This module is an extension of the module account_invoice_import: it adds support for regular PDF invoices i.e. PDF invoice that don’t have an embedded XML file. It uses the invoice2data library which takes care of extracting the text of the PDF invoice, find an existing invoice template and execute the invoice template to extract the useful information from the invoice.
To know the full story behind the development of this module, read this blog post.
More information for creating the templates can be found in tutorial of the invoice2data library. The templates have to be created manually. An graphical template creator for odoo is a work in progress.
WARNING: an alternative module account_invoice_import_simple_pdf developped in July 2021 provides similar features but has one big advantage: the accountant can add support for a new vendor by himself, no more invoice templates which require technical skill.
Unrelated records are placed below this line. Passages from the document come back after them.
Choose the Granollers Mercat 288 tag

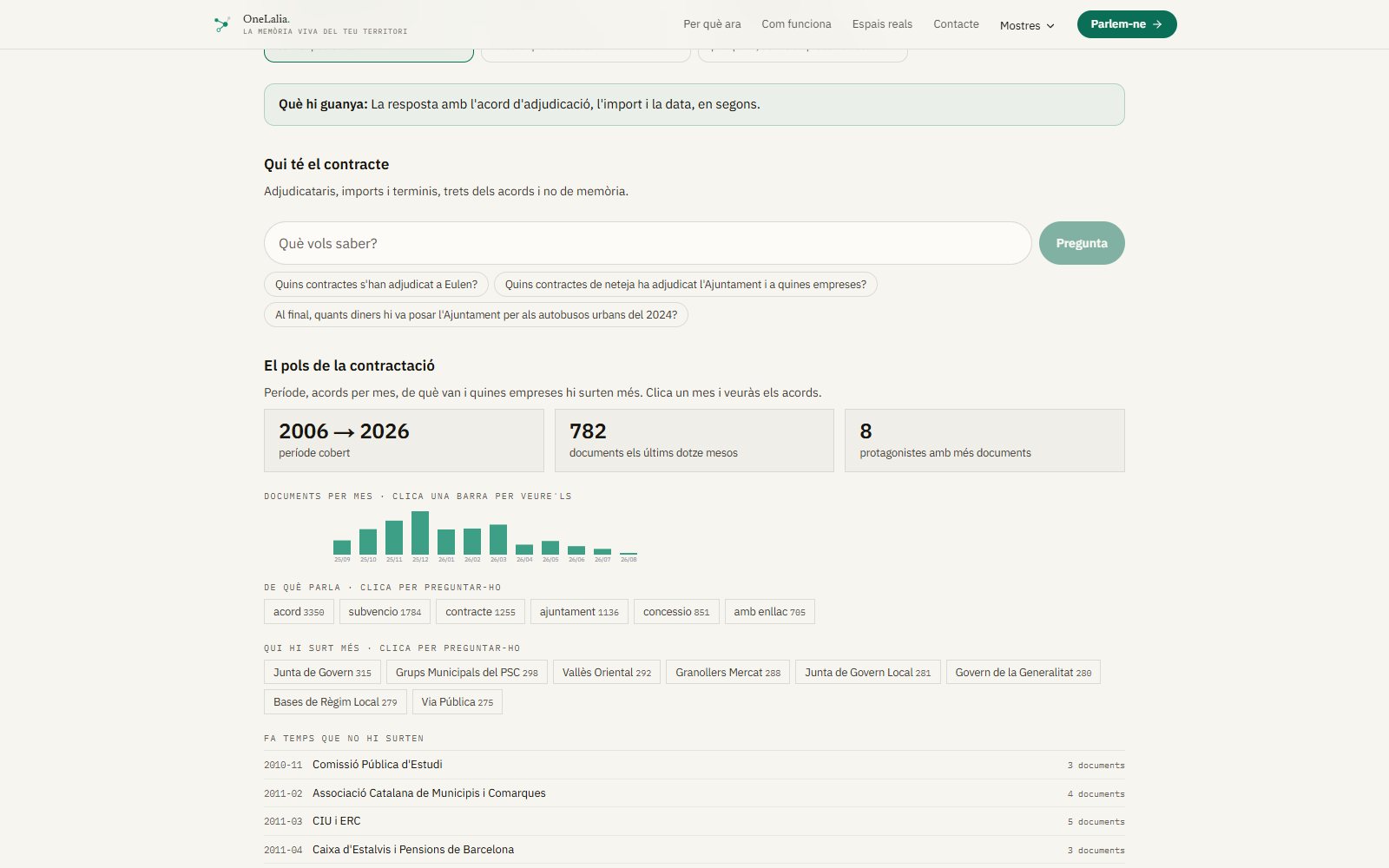(727, 673)
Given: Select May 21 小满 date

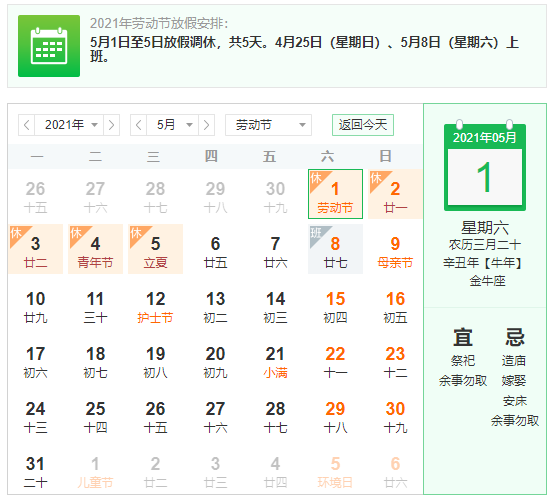Looking at the screenshot, I should 275,362.
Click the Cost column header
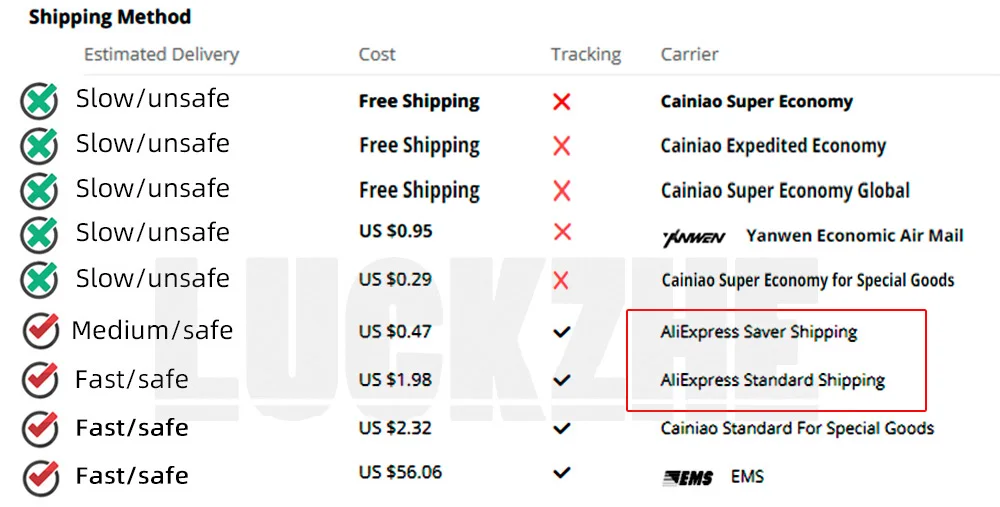 click(377, 54)
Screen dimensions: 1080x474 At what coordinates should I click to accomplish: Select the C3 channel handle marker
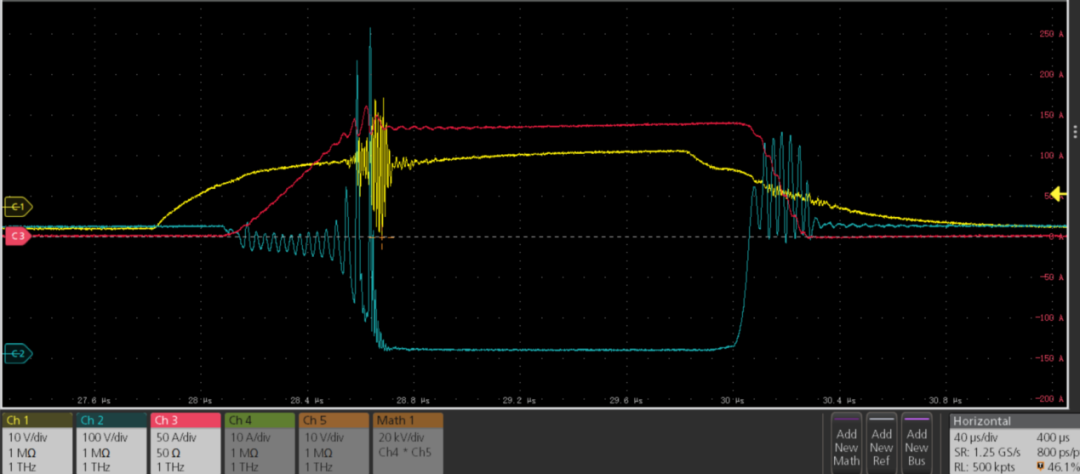coord(17,237)
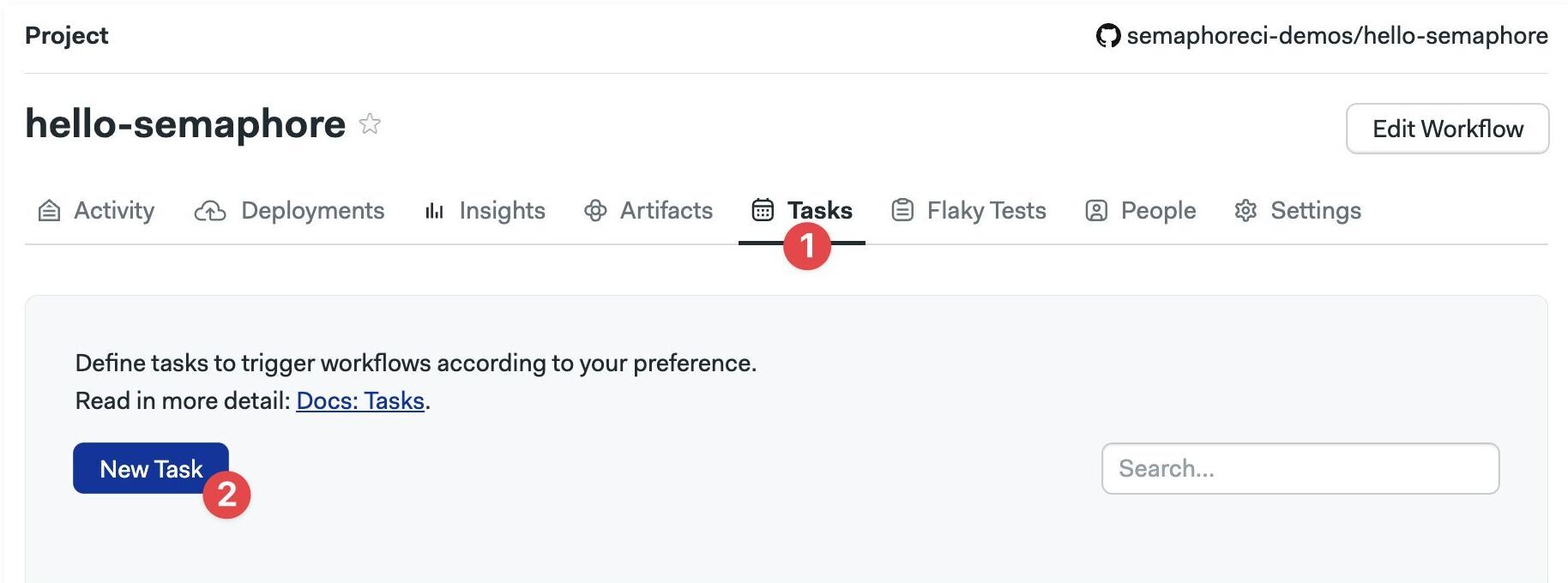Focus the Search tasks input field

click(1300, 468)
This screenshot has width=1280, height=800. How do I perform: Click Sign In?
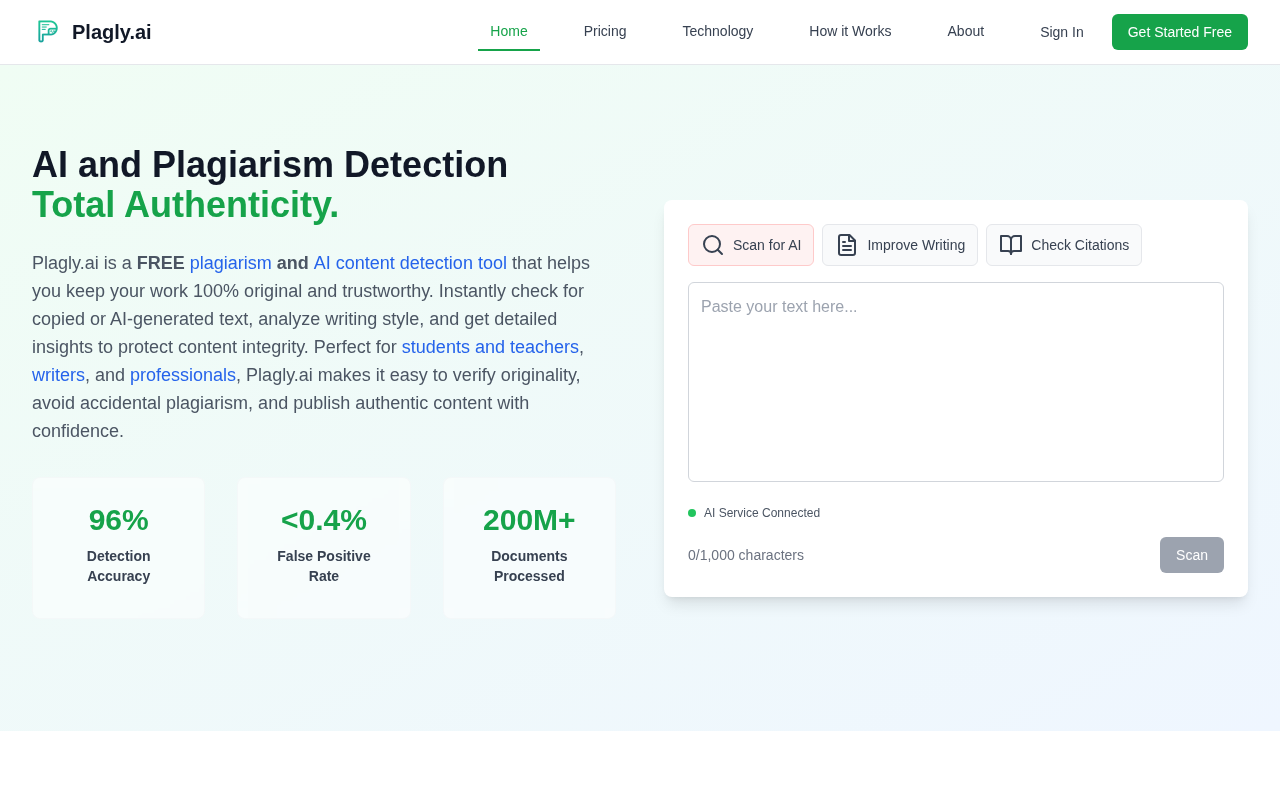pos(1061,32)
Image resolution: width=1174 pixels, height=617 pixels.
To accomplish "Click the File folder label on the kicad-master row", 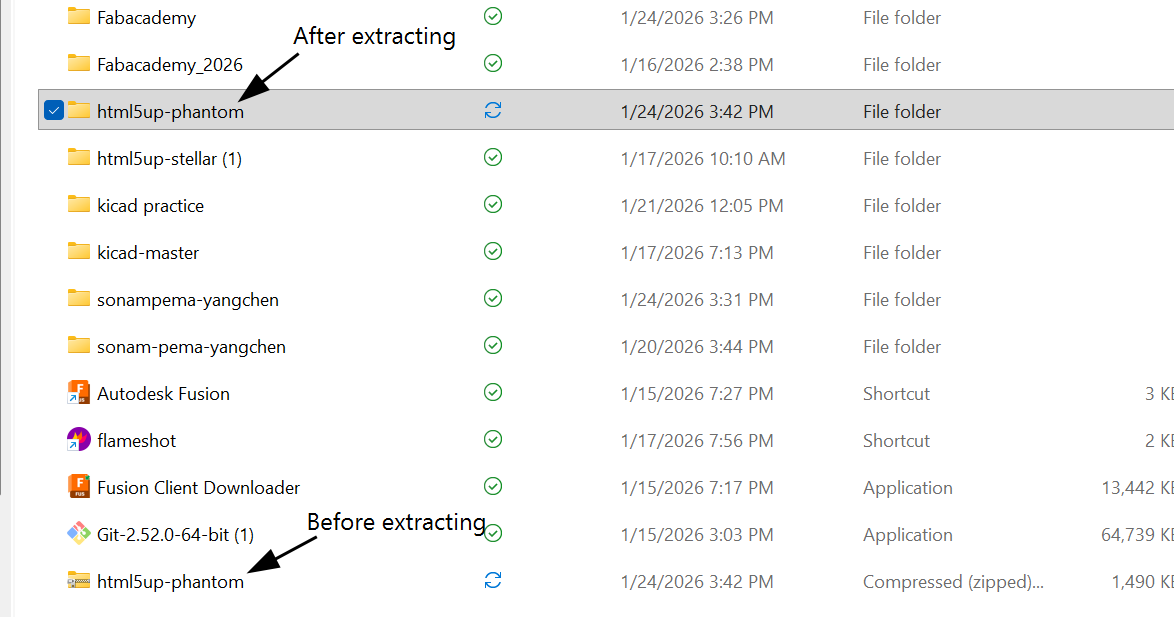I will coord(901,252).
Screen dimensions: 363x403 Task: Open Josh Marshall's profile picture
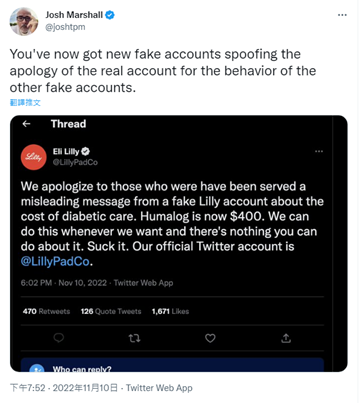(23, 21)
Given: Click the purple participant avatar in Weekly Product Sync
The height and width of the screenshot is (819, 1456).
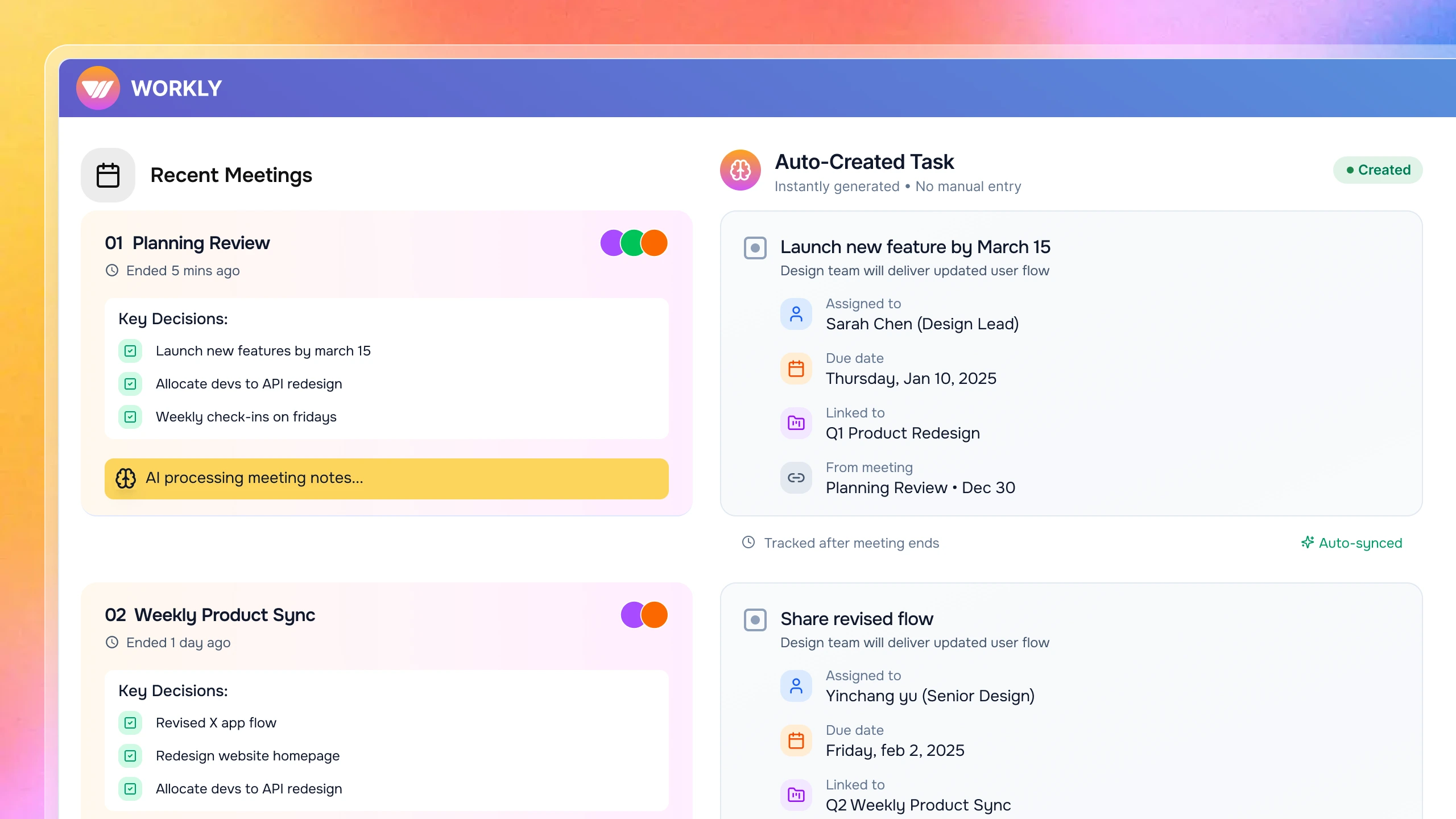Looking at the screenshot, I should 630,615.
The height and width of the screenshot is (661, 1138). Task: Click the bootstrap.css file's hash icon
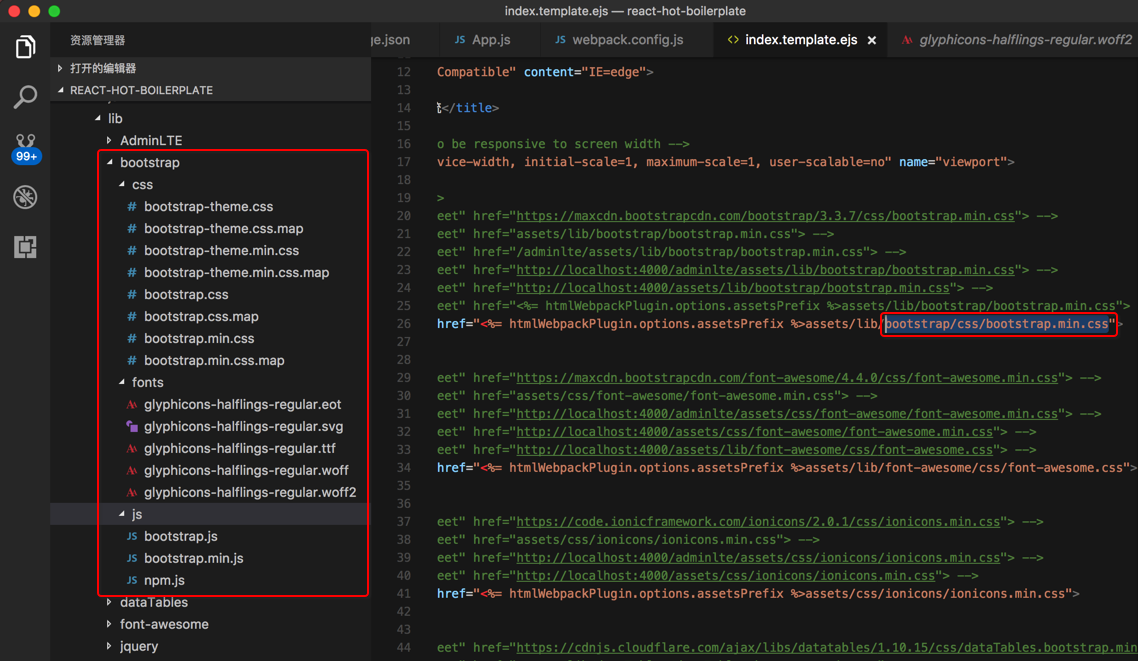(x=131, y=295)
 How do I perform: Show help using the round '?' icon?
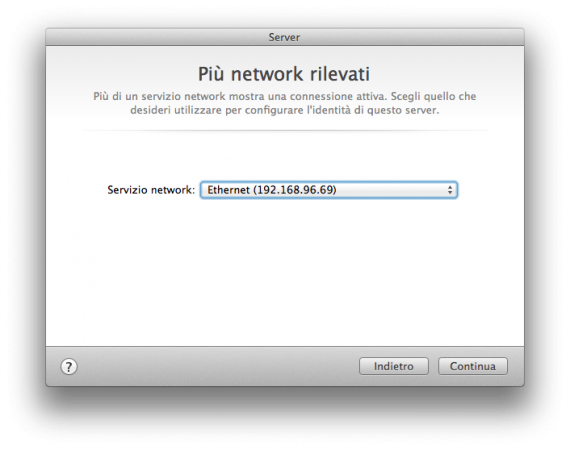click(69, 367)
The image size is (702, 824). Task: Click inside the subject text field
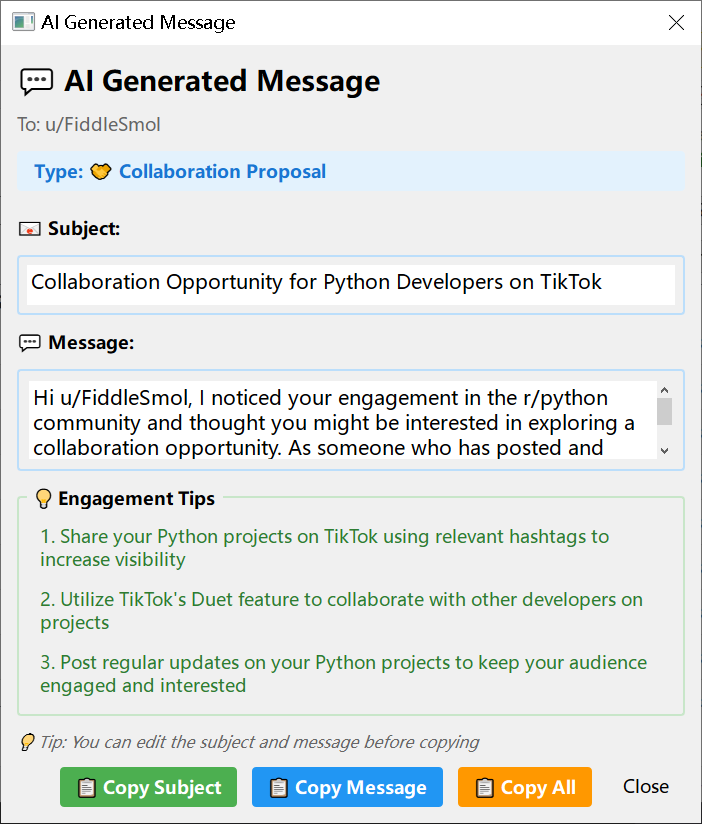click(349, 283)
The module account_invoice_import_simple_pdf provides basic functionality, but does not support line level accounting.
Table of contents
Installation
This module requires the Python library invoice2data available on Github with a version >= 0.2.74 (February 2018).
To install the latest version of this library, run:
sudo pip3 install --upgrade invoice2data
If you use Ubuntu 16.04 LTS or higher, you can use the pdftotext version 0.41.0 that is packaged in the distribution:
sudo apt install poppler-utils
If you want the invoice2data library to support mixed-type pdf’s or fallback on OCR if the PDF doesn’t contain text (only a very small minority of PDF invoices are image-based and require OCR) like scanned receipts, you should also install Ocrmypdf
pip install -U ocrmypdf
If you want the invoice2data library to fallback on OCR if the PDF doesn’t contain text (only a very small minority of PDF invoices are image-based and require OCR) like scanned receipts, you should also install Imagemagick (to get the convert utility to convert PDF to TIFF) and Tesseract OCR :
sudo apt install imagemagick tesseract-ocr
If you want to use custom invoice templates for the invoice2data lib (in addition to the templates provided by the invoice2data lib), you should add a line in your Odoo server configuration file such as:
invoice2data_templates_dir = /opt/invoice2data_local_templates
and store your invoice templates in YAML format (.yml extension) or json format in the directory that you have configured above. If you add invoice tempates in this directory, you don’t have to restart Odoo, they will be used automatically on the next invoice import.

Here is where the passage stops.